After her death, the poems chart my sorrow in the aftermath of her death. They are filled with images of the turning seasons for a complete year up to the first anniversary of her death. She died on August 14, so summer poems give way to fall and winter ones. The book then returns to spring (where it started) and finally to summer again.

 

Personally, I find the constancy of the seasons very calming and reassuring in times of grief and high stress, and so it became a natural device for this book about dying and grief to turn to the natural world as a reminder that life goes on.

 

Q: How was the collection's title chosen, and what does it signify for you? 

 

A: The title, One Illuminated Letter of Being, is a phrase from the end of a poem called “Wisteria.” That poem imagines how some wisteria that I’m planting will eventually grow on a wire trellis that I have constructed. The poem sees the wisteria first as a G clef on the staves of the trellis’s wire and then as an illuminated letter in a medieval manuscript.

 

Scribes, copying over a holy text like the bible, would enlarge the first letter in a chapter and decorate it with vines, other flora, birds, animals, and often very elaborate scenes nestled within the letter’s curves that pertained to the story of that chapter.

 

On one level, I see my mother’s life itself as “one illuminated letter of being,” a story whose end I’m narrating in this particular book. On a more generalized level, I see life as a letter that dying illuminates, shines light on, and reveals.

 

Q: What do you hope readers take away from the book?

 

A: I’d like all of us to become familiar with the process of dying and grieving, which are completely natural, but from which so many of us shy away. One of the goals of the book is to demystify the taboo subject of death, so that it doesn’t have such a stranglehold on our living and so that we don’t fear it so much.

 

I’m speaking for myself here. The book delineates the course of that education I received from my mother in, if you’ll permit me the phrase, “the art of dying.” As the poet Sylvia Plath put it rather ironically in a very different context,

 

                  Dying

                  Is an art, like everything else.

                  I do it exceptionally well.

 

                  I do it so it feels like hell.

                  I do it so it feels real.

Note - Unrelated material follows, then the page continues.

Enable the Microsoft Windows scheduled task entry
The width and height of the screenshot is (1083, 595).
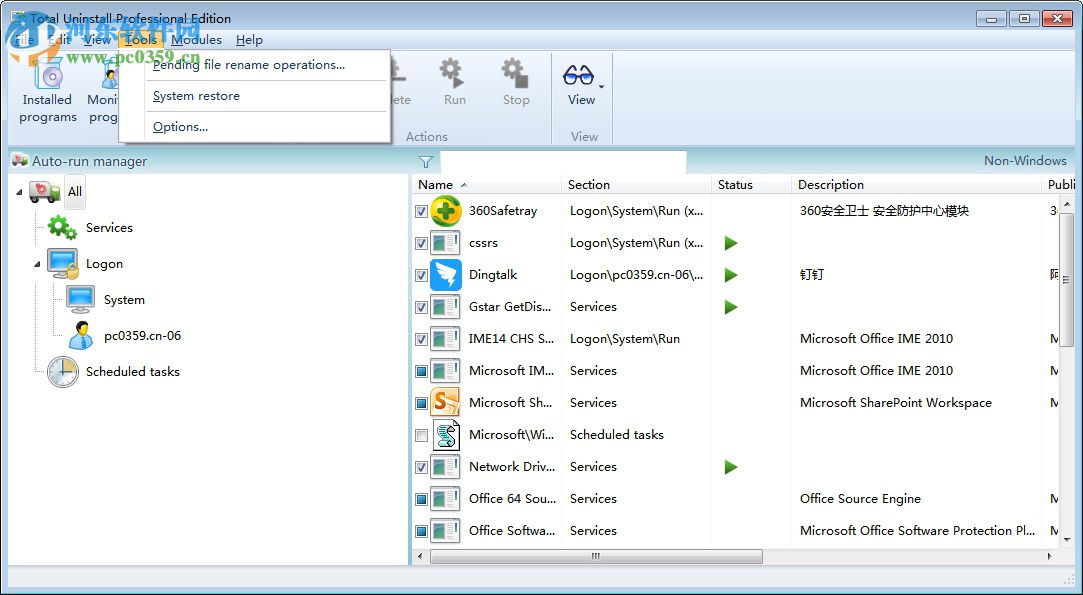tap(421, 435)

                  I guess you could say I’ve a call.

 

Not speaking with any irony whatsoever, my mother did dying exceptionally well. She became my teacher. She did not fear her death, but accepted its coming, even embraced it. Her attitude was “illuminating” in the best way possible.

 

Partly, I wrote this book instinctively to set down what I’ve learned from her and in the hope that others might learn something similar through reading about my experience. Ultimately, being close to someone in her last days can bring us closer to life. A renewed and more vibrant connection with life is paradoxically the aim of my book about dying.

 

Q: What are you working on now?

 

A: I’ve been writing a lot of love poems. They represent, of course, the opposite of death and are the other half of the great dyad that lyric poetry seems uniquely equipped to explore. Many of them aren’t very good, and my partner has no hesitancy in telling me when they are bad. I hope some of them may be good enough to publish some day in the distant future.

 

Q: Anything else we should know?

 

A: Yes, I’m living now in an apartment that overlooks some railroad tracks. Mile-long freight trains are constantly passing by my window. They make a lot of noise. They screech, roar, hiss, and bang. If I’m sitting on my balcony, it’s advisable to wear ear plugs. It’s impossible to ignore these freight trains.

 

So my new love poems are sometimes filled with trains and the graffiti on the sides of the box cars. A line from today’s graffiti was: GO REDS  BE BAD  ELECTRA. I think that’s a good motto for living and for loving. Electra, be bad.